11,500-Year-Old Tools Found on Skye Reveal Scotland’s Earliest Human Settlements!
Archaeologists have made a remarkable discovery on the Isle of Skye—ancient stone tools dating back around 11,500 years, offering compelling new evidence of some of Scotland’s earliest known human activity. This find not only pushes the timeline of human presence in the region further back than previously thought, but also reveals that people had ventured much further north during the Late Upper Palaeolithic (LUP) than we ever imagined.
Led by Professor Karen Hardy from the University of Glasgow, alongside the late local archaeologist Martin Wildgoose, the project uncovered what is now the most substantial concentration of early human evidence along Scotland’s west coast. Their findings were recently published in the Journal of Quaternary Science, under the title At the far end of everything: A likely Ahrensburgian presence in the far north of the Isle of Skye, Scotland.
In collaboration with researchers from the Universities of Leeds, Sheffield, Leeds Beckett, and Flinders University in Australia, the team also reconstructed the ancient landscape and sea levels to better understand the environment these early inhabitants would have encountered.
At the time, Scotland was emerging from the last Ice Age—specifically the Younger Dryas (also known as the Loch Lomond Stadial)—and was still largely glaciated. The people who made their way here were likely part of the Ahrensburgian culture of northern Europe. These nomadic hunter-gatherers are believed to have crossed what is now the North Sea—then a land bridge known as Doggerland—to reach Britain, eventually making their way as far as Skye.
Professor Hardy described their migration as “the ultimate adventure story.” These early humans likely followed herds of animals as they travelled into newly habitable lands, witnessing dramatic changes in the landscape as the ice retreated and the Earth slowly rebounded. She highlighted Glen Roy’s “Parallel Roads” as an example of the geological transformations these people would have seen with their own eyes.
When they finally arrived on Skye, they made clever use of the natural resources around them—crafting tools from locally available stone, settling near rivers and coastal areas, and valuing materials such as ochre, which held cultural and possibly spiritual significance in ancient times.
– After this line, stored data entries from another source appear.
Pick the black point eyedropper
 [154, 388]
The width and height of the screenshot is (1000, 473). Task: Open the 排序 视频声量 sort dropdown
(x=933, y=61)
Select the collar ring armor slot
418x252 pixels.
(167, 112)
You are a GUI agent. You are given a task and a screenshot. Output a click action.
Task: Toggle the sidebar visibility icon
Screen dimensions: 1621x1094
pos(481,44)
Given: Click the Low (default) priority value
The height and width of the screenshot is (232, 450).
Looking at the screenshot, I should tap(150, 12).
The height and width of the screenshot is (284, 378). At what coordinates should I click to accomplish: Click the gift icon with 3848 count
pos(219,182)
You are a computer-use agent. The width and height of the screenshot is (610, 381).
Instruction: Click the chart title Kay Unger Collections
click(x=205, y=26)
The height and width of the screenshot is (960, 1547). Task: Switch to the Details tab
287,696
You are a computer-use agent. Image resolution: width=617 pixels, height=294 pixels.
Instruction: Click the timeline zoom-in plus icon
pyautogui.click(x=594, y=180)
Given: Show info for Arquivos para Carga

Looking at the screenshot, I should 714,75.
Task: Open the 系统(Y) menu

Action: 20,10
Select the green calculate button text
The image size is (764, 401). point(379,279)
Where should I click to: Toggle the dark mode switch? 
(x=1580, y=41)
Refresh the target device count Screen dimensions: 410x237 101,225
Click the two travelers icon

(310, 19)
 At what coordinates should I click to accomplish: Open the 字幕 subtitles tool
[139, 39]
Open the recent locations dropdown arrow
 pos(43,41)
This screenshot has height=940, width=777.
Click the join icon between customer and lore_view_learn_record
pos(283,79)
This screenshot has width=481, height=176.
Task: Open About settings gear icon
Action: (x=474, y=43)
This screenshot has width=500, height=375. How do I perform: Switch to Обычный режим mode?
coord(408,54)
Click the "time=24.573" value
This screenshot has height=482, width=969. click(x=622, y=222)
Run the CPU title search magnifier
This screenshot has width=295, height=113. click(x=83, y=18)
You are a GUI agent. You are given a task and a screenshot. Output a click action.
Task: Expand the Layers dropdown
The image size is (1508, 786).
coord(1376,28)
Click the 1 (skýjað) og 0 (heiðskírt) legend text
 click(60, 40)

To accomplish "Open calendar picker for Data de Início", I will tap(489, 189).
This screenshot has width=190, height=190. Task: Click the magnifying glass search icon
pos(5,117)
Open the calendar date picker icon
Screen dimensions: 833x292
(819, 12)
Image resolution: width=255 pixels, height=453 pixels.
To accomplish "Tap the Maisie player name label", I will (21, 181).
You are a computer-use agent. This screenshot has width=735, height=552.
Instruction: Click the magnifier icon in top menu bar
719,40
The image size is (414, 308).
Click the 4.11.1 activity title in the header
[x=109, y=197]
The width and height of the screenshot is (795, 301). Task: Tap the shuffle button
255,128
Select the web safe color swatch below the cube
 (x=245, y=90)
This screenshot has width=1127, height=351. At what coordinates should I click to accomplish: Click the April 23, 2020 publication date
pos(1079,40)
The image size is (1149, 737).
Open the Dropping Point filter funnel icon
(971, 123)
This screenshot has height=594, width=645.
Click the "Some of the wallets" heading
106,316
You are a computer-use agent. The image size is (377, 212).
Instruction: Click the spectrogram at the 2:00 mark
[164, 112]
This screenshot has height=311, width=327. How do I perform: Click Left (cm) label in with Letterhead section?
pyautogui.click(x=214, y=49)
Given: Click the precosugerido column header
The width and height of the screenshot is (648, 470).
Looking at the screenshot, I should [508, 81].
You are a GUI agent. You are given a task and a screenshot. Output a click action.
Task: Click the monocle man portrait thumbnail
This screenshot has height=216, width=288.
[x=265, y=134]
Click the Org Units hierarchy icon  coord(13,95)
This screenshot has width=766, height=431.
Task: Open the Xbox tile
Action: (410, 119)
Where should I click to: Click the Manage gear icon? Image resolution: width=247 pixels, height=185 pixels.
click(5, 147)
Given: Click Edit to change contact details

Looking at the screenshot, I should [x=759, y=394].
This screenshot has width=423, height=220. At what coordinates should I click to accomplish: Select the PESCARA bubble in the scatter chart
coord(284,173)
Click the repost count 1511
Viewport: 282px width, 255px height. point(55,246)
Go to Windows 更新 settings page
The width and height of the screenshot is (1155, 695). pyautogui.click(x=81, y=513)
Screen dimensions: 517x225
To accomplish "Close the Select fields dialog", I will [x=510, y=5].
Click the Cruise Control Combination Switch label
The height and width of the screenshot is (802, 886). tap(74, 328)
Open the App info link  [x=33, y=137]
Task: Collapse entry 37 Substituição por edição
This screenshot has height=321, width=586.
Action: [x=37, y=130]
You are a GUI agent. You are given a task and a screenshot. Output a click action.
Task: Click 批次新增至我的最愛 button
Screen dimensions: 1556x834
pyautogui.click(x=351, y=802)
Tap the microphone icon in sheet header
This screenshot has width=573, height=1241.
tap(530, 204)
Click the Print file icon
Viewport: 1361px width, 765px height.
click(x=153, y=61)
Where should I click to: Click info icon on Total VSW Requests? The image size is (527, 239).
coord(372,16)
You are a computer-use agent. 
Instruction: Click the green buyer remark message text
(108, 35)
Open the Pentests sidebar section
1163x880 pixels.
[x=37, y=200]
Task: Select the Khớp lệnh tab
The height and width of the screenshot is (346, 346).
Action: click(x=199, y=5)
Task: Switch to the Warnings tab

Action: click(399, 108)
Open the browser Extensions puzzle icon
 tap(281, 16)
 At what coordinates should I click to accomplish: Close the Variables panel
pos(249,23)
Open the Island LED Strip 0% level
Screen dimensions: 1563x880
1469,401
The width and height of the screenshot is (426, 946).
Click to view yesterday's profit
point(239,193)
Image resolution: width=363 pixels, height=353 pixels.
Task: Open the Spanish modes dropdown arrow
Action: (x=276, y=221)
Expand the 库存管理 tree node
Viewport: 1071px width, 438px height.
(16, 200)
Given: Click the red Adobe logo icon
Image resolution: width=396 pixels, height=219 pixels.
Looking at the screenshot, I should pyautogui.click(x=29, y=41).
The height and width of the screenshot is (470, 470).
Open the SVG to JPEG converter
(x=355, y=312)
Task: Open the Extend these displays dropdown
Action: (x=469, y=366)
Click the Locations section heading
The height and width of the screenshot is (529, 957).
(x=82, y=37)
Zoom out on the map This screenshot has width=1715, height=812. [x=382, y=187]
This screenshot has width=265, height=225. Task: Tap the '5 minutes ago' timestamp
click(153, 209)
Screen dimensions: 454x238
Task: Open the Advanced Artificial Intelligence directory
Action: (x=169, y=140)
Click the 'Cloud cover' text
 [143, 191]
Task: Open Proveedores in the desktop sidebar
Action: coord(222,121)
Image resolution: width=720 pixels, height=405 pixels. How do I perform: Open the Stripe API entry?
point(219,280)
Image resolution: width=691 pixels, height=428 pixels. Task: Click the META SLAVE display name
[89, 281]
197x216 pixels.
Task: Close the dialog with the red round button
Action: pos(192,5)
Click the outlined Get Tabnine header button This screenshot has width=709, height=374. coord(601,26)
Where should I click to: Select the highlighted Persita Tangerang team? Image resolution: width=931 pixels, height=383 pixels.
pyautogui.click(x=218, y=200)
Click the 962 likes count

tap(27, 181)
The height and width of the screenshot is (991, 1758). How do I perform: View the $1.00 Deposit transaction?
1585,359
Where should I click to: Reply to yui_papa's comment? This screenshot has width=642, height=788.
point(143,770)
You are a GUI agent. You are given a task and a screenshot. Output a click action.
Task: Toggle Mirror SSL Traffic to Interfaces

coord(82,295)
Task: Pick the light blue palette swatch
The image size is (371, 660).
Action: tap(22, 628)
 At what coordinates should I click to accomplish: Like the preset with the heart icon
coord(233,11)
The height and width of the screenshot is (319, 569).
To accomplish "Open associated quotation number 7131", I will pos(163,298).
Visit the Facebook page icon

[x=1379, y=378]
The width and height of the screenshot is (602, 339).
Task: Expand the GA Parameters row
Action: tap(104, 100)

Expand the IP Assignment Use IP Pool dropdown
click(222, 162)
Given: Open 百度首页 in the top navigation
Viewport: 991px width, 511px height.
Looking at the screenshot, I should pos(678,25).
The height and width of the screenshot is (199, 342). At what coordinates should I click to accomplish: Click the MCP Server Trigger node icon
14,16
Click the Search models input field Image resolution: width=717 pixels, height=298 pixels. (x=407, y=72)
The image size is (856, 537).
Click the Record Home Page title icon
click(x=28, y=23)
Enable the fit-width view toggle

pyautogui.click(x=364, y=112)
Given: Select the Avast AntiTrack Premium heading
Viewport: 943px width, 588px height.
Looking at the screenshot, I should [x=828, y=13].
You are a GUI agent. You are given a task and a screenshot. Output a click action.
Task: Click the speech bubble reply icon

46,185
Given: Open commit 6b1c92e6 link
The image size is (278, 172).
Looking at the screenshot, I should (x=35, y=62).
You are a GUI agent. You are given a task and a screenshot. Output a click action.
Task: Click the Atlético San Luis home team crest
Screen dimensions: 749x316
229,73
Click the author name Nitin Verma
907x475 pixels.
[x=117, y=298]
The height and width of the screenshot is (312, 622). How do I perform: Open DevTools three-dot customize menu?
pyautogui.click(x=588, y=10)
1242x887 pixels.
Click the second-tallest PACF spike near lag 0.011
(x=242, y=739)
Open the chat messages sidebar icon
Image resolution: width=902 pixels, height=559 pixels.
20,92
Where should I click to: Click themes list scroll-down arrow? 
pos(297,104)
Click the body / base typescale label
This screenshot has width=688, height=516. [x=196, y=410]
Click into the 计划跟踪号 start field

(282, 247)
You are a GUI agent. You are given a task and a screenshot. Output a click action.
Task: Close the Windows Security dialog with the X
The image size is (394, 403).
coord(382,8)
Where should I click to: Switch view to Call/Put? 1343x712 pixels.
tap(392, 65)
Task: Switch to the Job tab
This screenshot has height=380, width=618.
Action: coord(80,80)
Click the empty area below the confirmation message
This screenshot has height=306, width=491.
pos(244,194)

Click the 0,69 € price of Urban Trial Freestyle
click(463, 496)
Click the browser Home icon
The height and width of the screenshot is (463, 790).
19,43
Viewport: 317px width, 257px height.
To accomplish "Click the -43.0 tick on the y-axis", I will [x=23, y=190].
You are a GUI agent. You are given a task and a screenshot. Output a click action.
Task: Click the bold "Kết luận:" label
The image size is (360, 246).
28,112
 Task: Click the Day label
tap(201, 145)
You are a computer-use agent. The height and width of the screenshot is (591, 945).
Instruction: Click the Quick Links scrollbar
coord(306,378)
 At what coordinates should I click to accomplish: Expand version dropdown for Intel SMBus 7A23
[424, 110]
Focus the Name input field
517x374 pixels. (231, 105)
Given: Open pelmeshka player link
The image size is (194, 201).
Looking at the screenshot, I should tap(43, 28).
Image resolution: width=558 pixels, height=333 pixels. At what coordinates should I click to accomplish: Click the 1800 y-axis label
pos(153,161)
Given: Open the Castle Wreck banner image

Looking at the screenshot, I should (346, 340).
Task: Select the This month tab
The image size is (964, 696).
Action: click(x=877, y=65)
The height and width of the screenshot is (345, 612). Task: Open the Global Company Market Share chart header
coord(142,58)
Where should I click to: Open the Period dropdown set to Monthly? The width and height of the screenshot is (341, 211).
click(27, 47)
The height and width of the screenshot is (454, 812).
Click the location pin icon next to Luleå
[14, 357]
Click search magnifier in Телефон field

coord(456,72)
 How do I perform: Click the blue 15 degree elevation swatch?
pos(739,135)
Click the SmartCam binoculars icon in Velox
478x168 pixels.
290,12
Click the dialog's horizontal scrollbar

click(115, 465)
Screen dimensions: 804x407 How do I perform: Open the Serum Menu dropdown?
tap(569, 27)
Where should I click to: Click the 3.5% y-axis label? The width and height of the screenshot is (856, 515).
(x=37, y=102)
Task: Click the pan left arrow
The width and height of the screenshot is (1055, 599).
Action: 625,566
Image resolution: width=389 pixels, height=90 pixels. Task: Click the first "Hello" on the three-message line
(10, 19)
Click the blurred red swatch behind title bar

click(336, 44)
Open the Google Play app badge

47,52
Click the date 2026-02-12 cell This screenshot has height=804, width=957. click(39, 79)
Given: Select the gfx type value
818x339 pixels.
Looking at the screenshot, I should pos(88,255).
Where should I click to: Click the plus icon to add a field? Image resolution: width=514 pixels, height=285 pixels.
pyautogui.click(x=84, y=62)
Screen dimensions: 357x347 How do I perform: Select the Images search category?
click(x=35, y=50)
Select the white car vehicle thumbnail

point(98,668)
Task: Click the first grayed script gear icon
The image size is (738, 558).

While hard evidence is still limited—often found by chance rather than design—Skye joins a growing list of sites across Scotland (including Tiree, Orkney, and Islay) where traces of the Ahrensburgian culture have been uncovered. These discoveries suggest a broader, more established human presence than previously thought. Although much of the original landscape is now lost beneath the sea or altered by time, places like Sconser hint at a very different past—when lower sea levels once connected islands such as Raasay to Skye, making them ideal places for early humans to explore and settle.
This discovery on Skye not only enriches our understanding of Scotland’s distant past but also reminds us of the incredible resilience and ingenuity of our earliest ancestors.